▸ **TASK DESCRIPTION**:
Leave the pictures out and print every record below exactly as it stands.

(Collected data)
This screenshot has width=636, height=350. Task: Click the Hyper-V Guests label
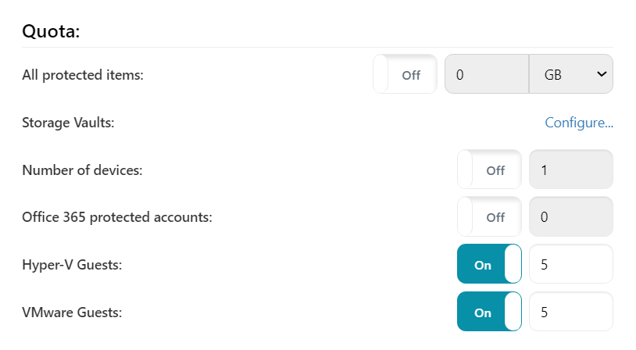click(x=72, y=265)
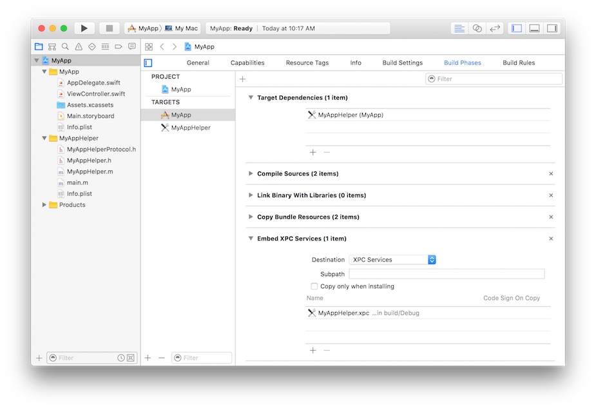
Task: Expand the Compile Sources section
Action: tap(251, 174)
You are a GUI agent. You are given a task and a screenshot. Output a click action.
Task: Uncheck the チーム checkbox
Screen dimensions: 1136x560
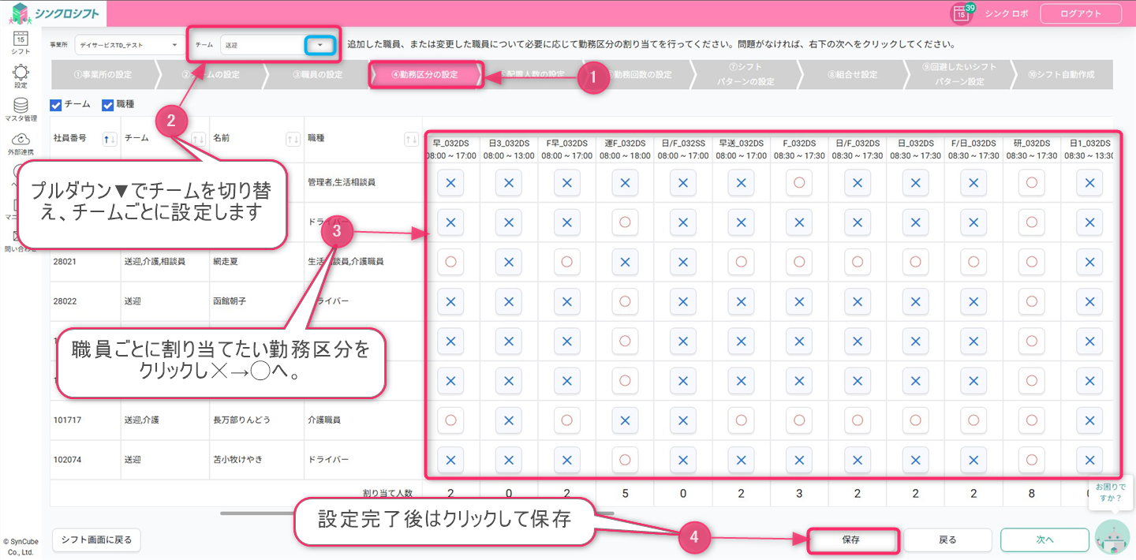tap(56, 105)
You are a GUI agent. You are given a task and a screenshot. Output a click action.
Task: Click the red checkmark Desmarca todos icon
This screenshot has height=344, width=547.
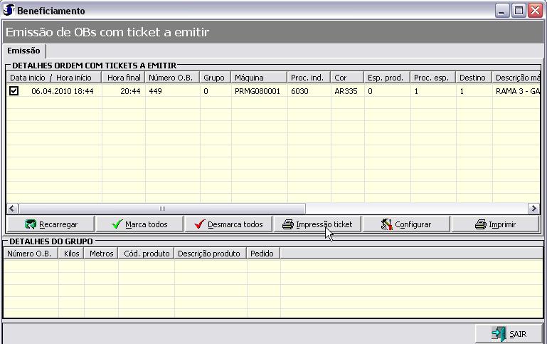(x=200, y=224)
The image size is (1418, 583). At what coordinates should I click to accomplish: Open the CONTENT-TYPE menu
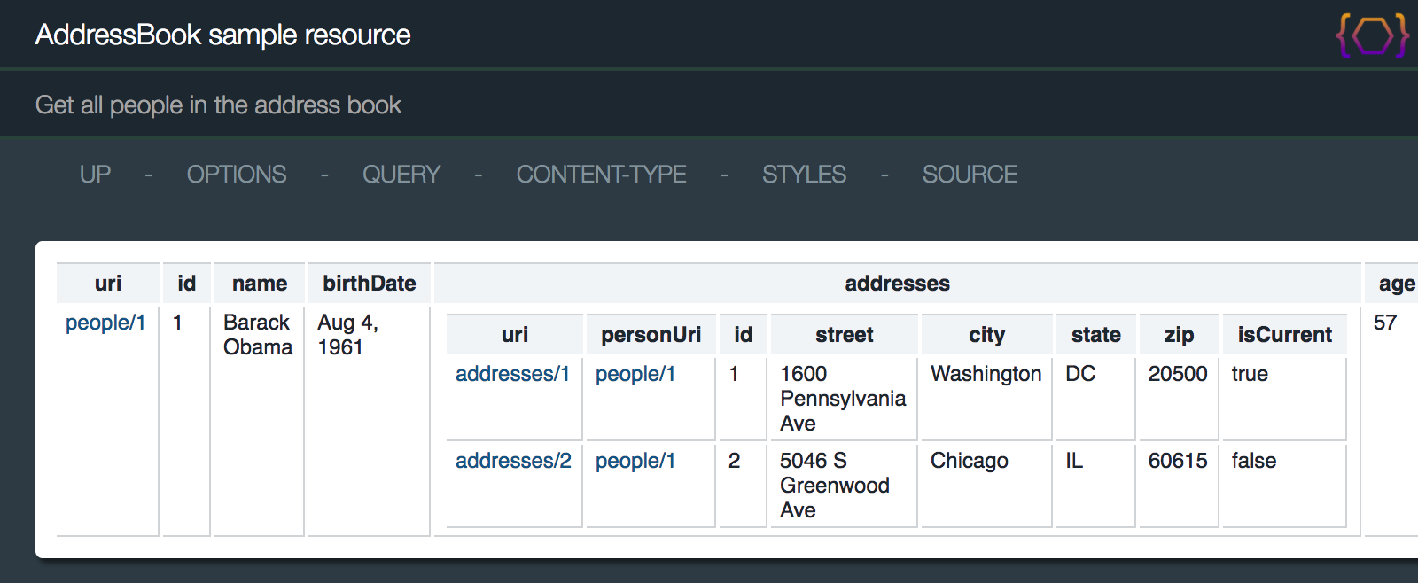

▸ **TASK SOLUTION**:
This screenshot has width=636, height=350. Task: Click the Hyper-V Guests label
click(x=72, y=265)
Task: Expand the Compile Sources section
Action: tap(251, 174)
You are a GUI agent. You are given a task and a screenshot. Output a click action.
Task: Uncheck the チーム checkbox
Screen dimensions: 1136x560
tap(56, 105)
You are a GUI agent. You are given a task and a screenshot. Output a click action.
Task: Click the red checkmark Desmarca todos icon
This screenshot has height=344, width=547.
(x=200, y=224)
The image size is (1418, 583). At what coordinates should I click to accomplish: Open the CONTENT-TYPE menu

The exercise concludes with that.